Exercise goal:
Give the whole listing below once more, exactly, without pictures.

Input for this task:
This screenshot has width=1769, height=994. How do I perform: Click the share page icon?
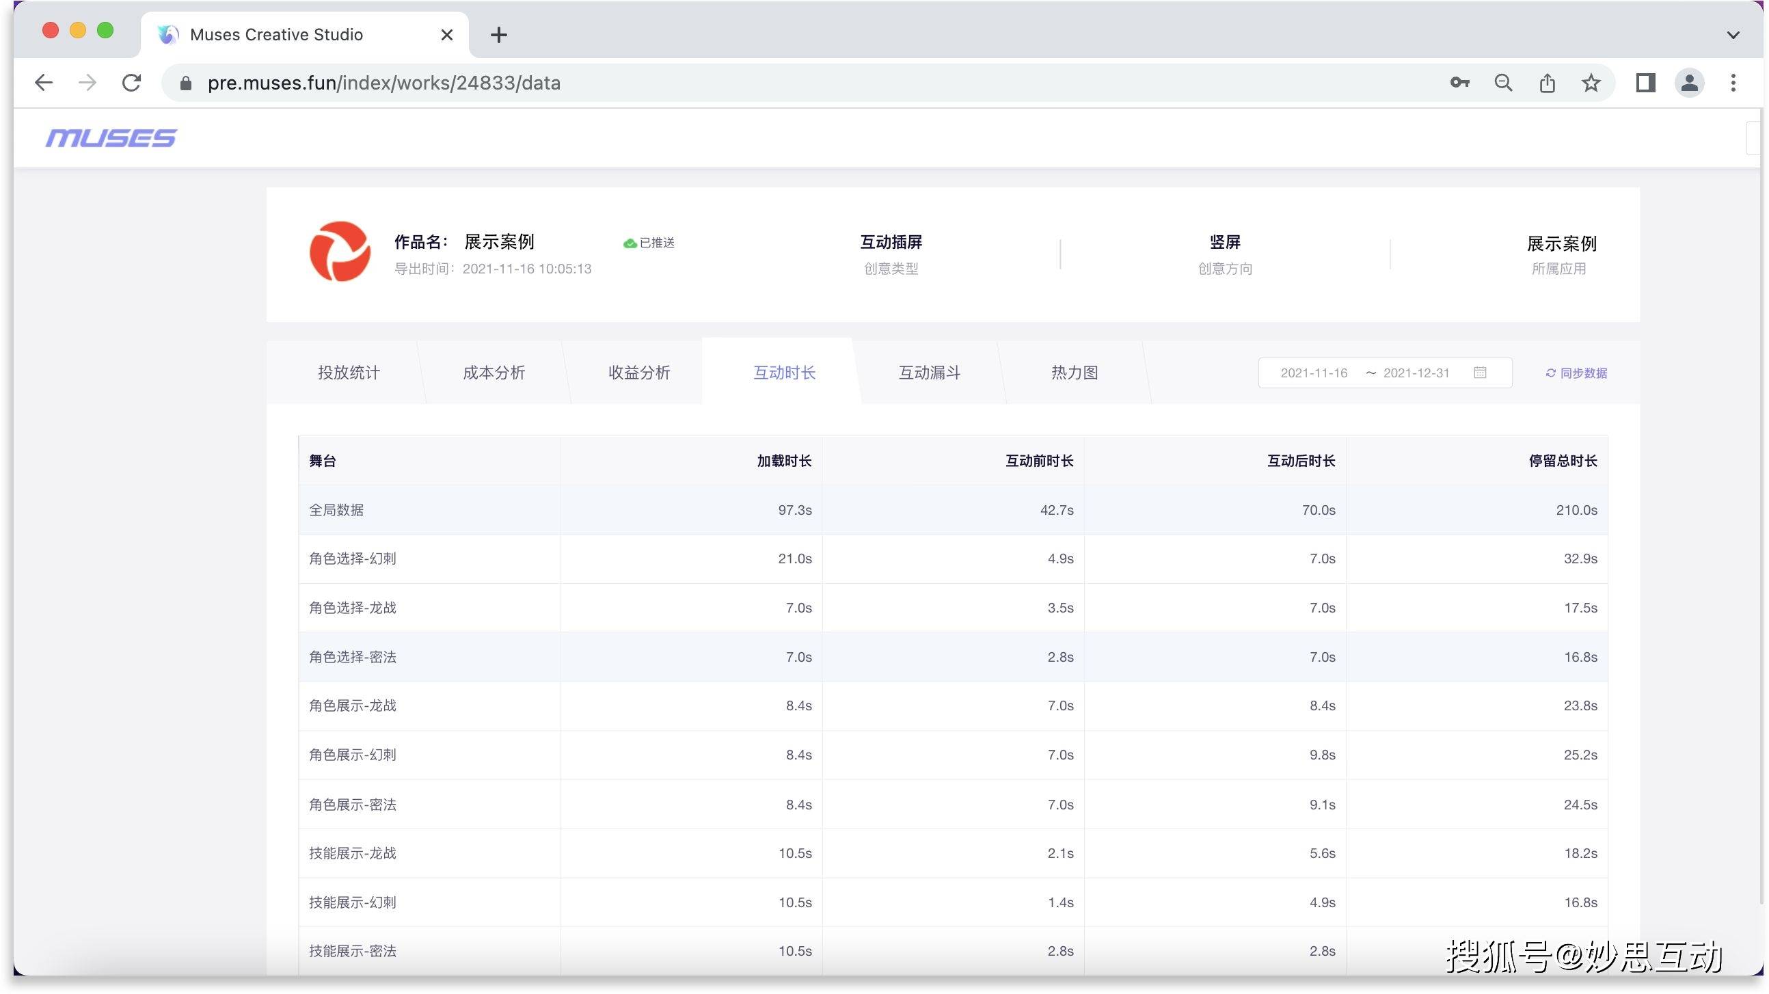pos(1547,83)
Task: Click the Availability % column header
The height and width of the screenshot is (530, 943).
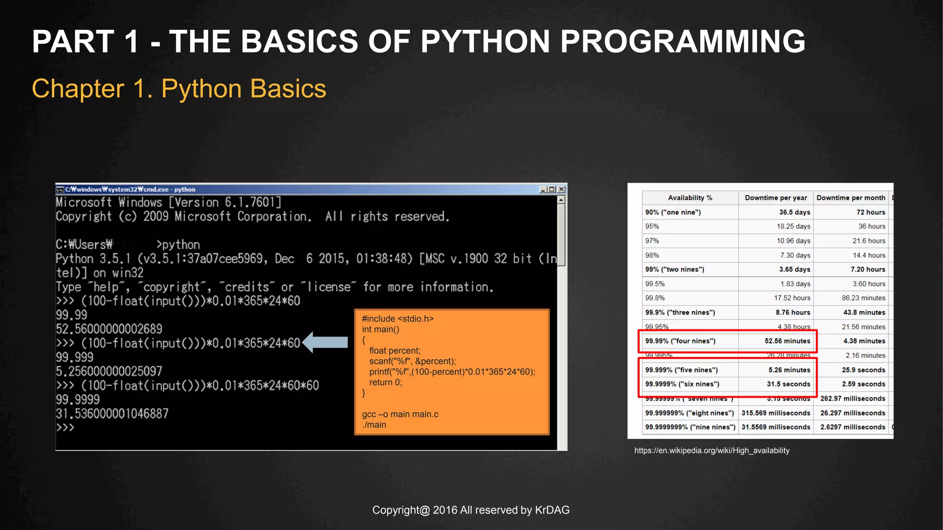Action: click(x=690, y=198)
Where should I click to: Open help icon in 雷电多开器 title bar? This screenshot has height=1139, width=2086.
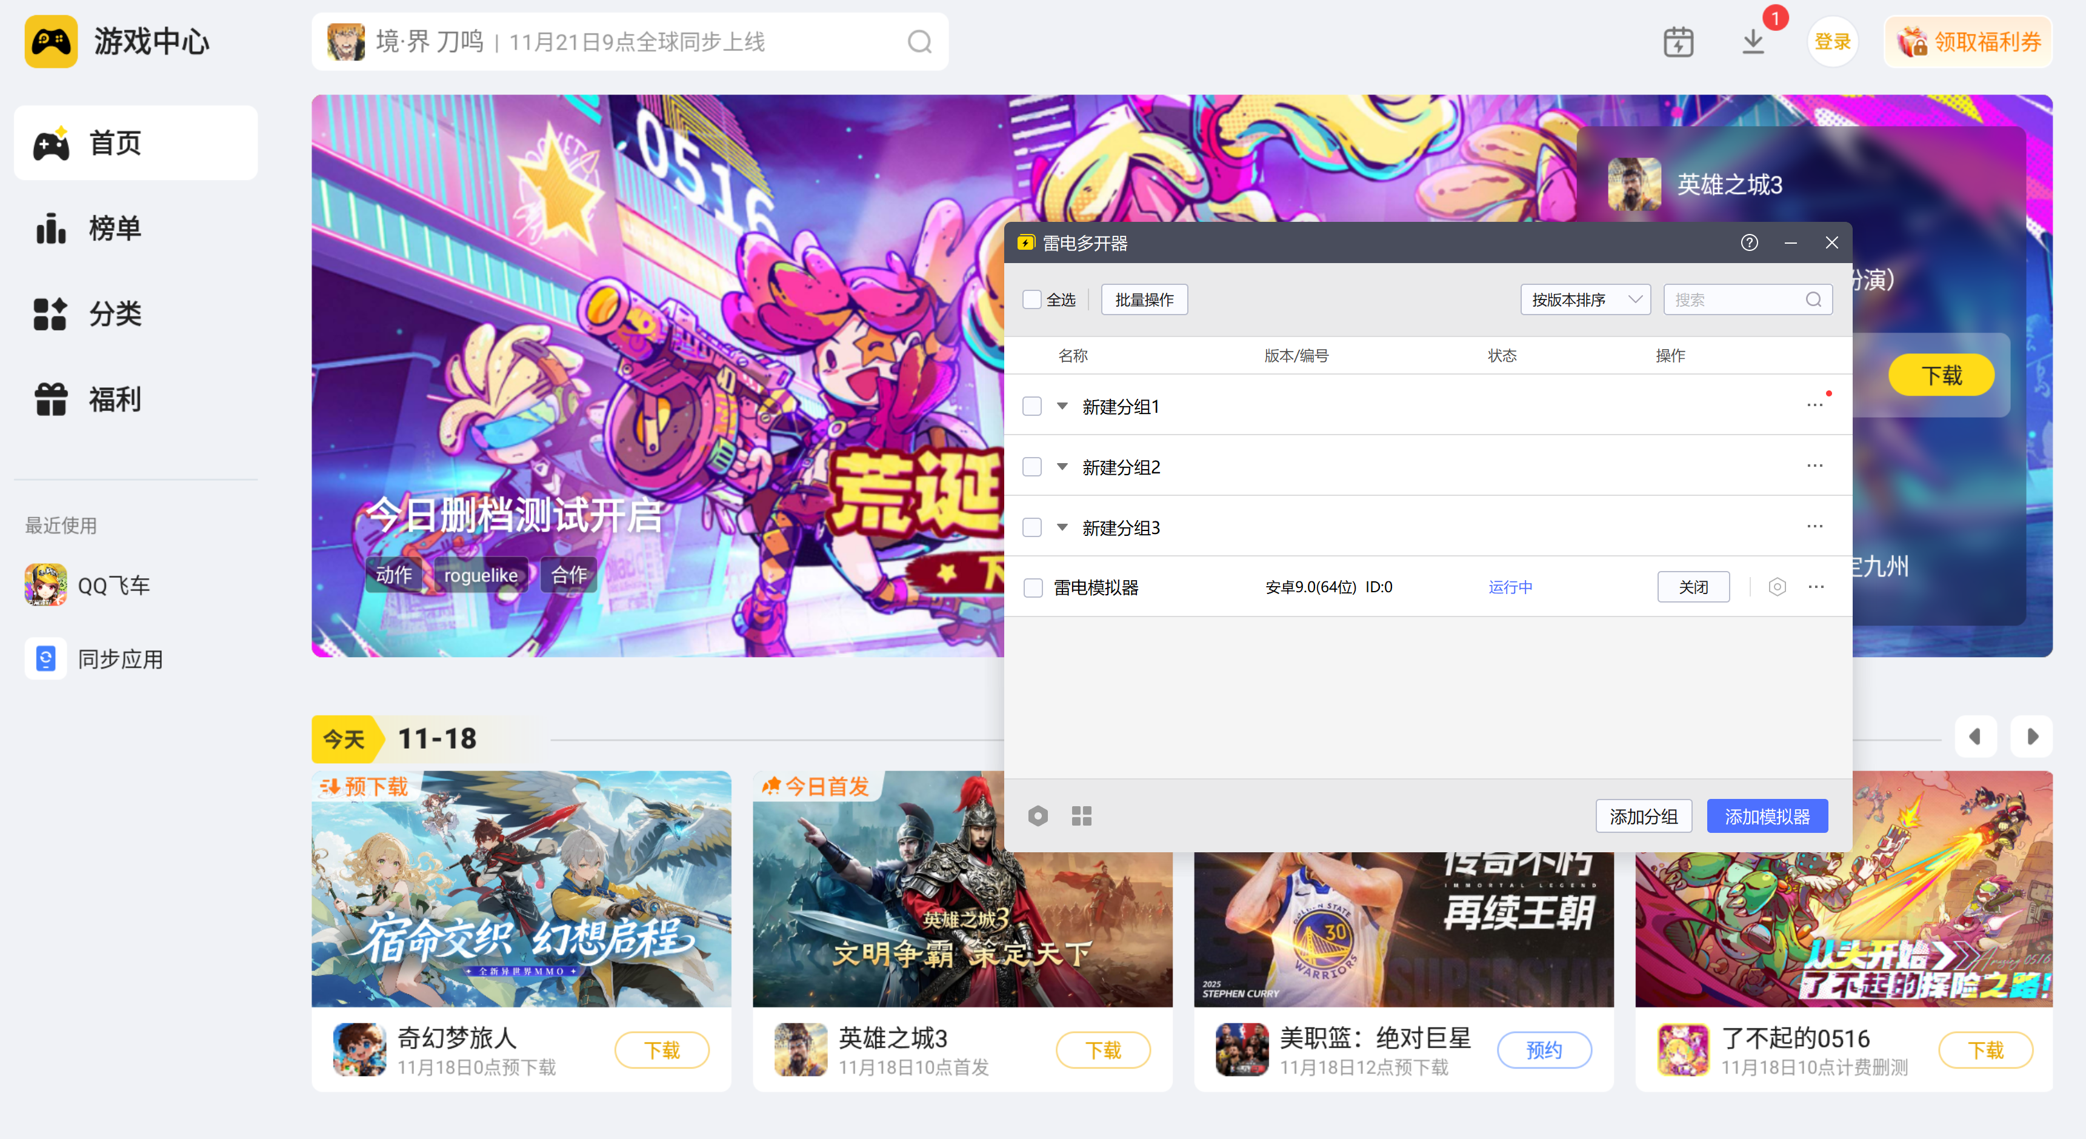1749,243
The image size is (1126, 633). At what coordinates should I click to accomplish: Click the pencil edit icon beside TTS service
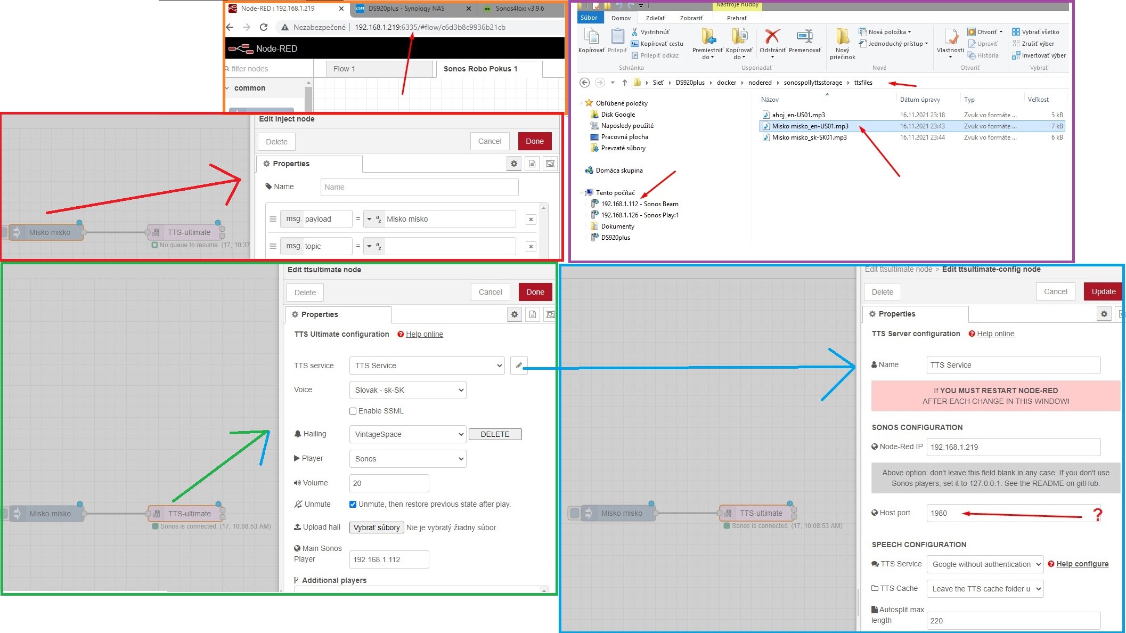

Written reply:
This screenshot has width=1769, height=994. How do I perform: Click the share page icon?
pos(1547,83)
Task: Click the Availability % column header
The height and width of the screenshot is (530, 943).
Action: click(x=690, y=198)
Where should I click to: Open help icon in 雷电多开器 title bar? This screenshot has height=1139, width=2086.
1749,243
The image size is (1126, 633). At what coordinates should I click to accomplish: Click the pencil edit icon beside TTS service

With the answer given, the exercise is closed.